La redevance sur les baladeurs numériques a du plomb dans l'aile. Elle devait déjà entrer en vigueur le 1er mars dernier, mais un recours auprès du Tribunal fédéral (TF) de Swico, l'association regroupant 400 fournisseurs et producteurs de produits informatiques, a gelé son application. Jeudi, ce sont quatre associations de défense des consommateurs, dont la Fédération romande des consommateurs (FRC), qui ont elles aussi saisi le TF. Celui-ci ne devrait pas se prononcer avant un délai de six à huit mois.

Pour mémoire (LT du 31.01. 2006), la Société suisse pour les droits d'auteurs d'œuvres musicales (Suisa) avait obtenu que les baladeurs soient soumis à une taxe de 5 à 20%, selon leur capacité. «Nous faisons aujourd'hui recours pour deux raisons, explique Delphine Centlivres, secrétaire générale de la FRC. D'abord, nous voulons être reconnus comme interlocuteur lors de l'introduction d'une telle taxe.
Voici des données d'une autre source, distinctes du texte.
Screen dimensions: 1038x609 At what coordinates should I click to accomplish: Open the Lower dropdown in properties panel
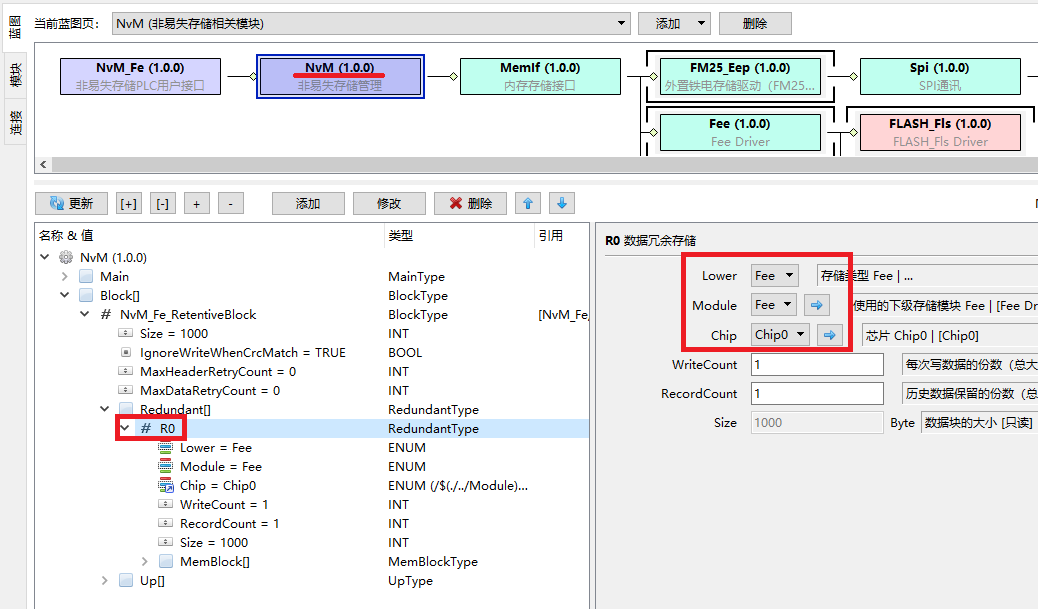[x=775, y=275]
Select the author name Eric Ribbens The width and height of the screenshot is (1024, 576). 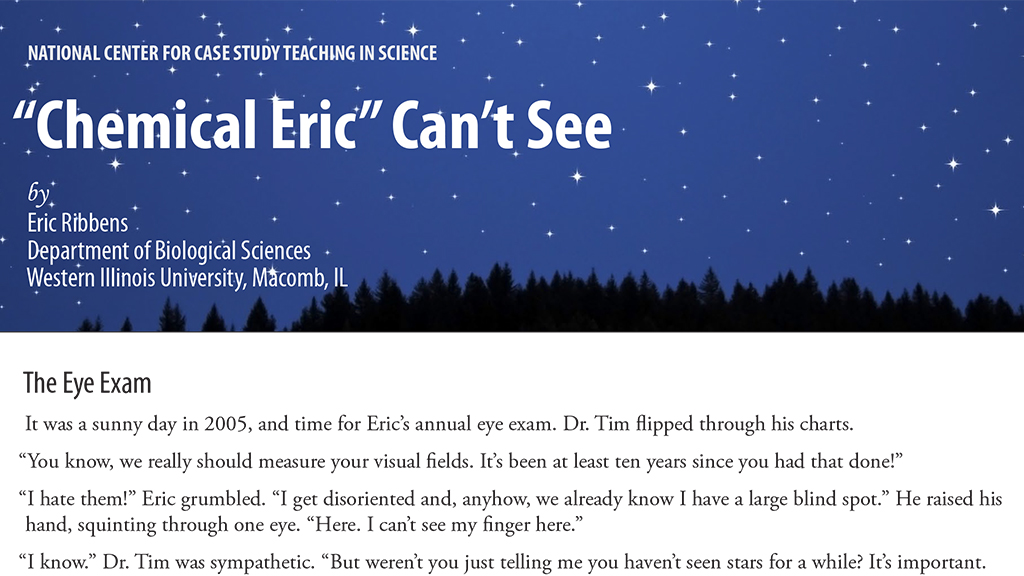(x=77, y=221)
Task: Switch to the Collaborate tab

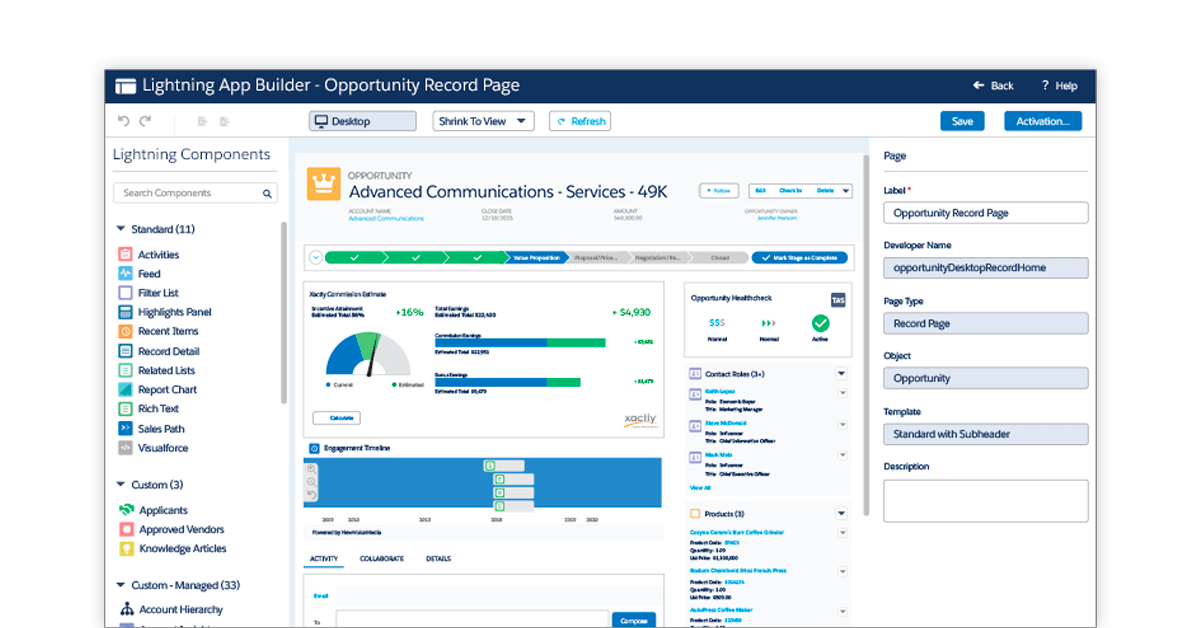Action: pos(381,559)
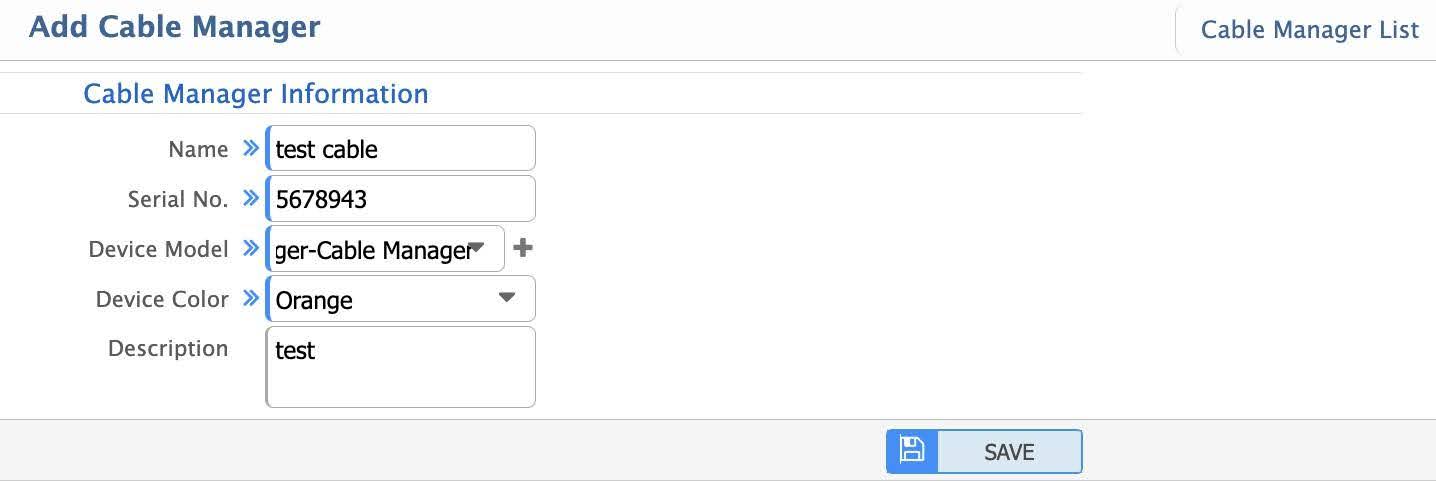Click the Name field label
The image size is (1436, 481).
pos(198,149)
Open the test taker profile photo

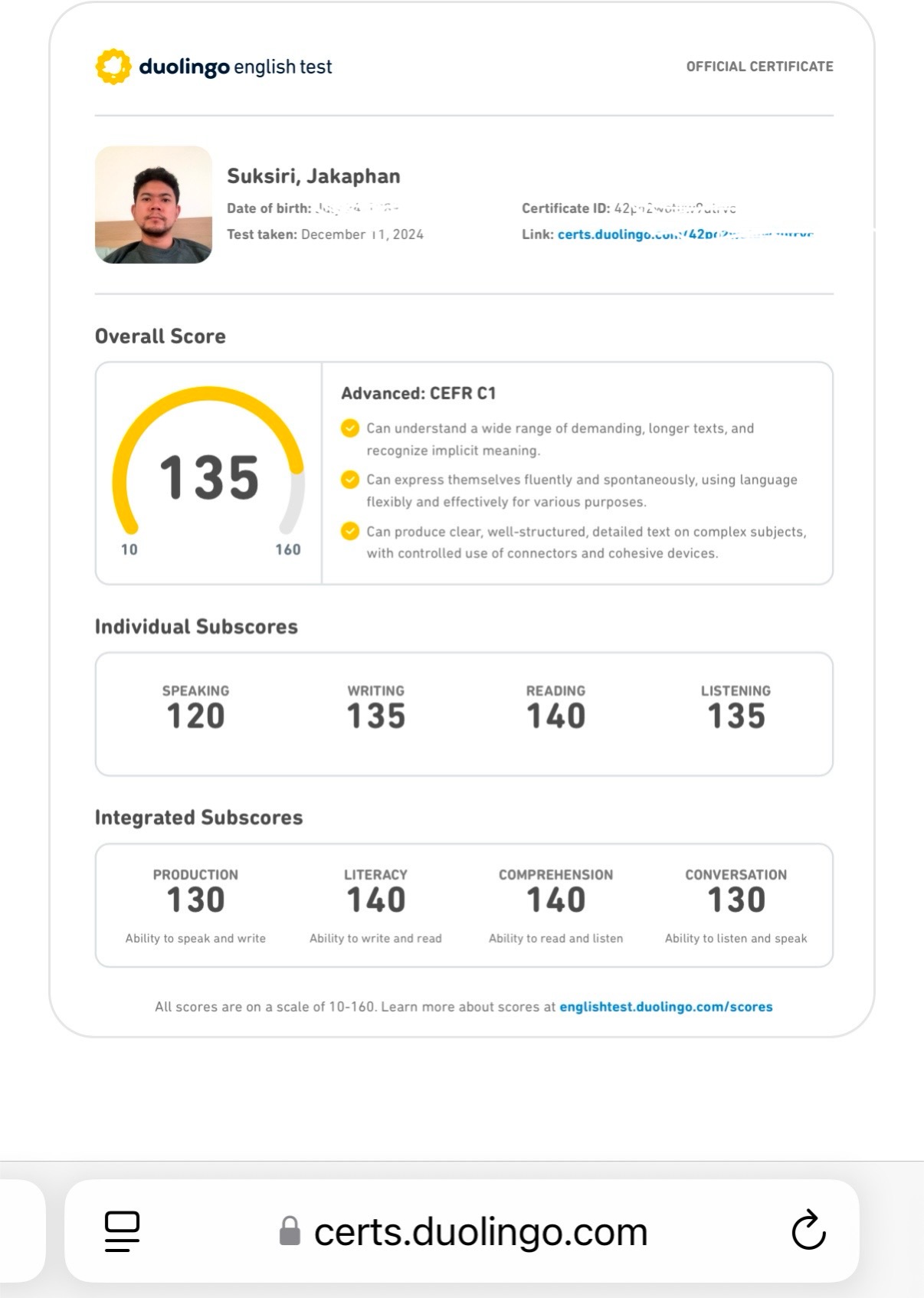point(153,205)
Ensuite, sur le fond, nous estimons qui ni la loi actuelle sur les droits d'auteur, ni la future loi qui sera proposée par le Conseil fédéral en automne ne permettent la création d'une taxe sur les baladeurs numériques.»
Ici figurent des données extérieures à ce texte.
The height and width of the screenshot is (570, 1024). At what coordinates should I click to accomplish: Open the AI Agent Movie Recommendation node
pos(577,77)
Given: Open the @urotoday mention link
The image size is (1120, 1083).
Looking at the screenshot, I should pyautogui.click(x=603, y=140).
Des arguments qui laissent de marbre Vincent Salvadé, chef du service juridique de la Suisa. «Certes, les associations de défense des consommateurs n'ont pas été associées à la décision de créer cette taxe, mais Monsieur Prix l'a été, et il a obtenu par deux fois une baisse de cette taxe», explique-t-il. Vincent Salvadé se dit convaincu que les bases légales sont déjà suffisantes pour taxer les baladeurs.

Désormais, le TF est saisi de trois recours: celui de Swico, celui des associations de défense des consommateurs, et celui de... la Suisa! Celle-ci ne s'estime en effet pas totalement satisfaite des taxes décidées par la Commission arbitrale fédérale pour la gestion des droits d'auteur et de droits voisins. Par exemple, un baladeur à disque dur de type iPod subirait une taxe de 0,469 franc par Go, alors qu'un enregistreur vidéo de salon incorporant un graveur DVD serait taxé de 0,346 franc par Go. Malgré la multiplication des téléphones mobiles capables de jouer de la musique, la Suisa ne compte pas pour l'heure demander qu'ils soient taxés.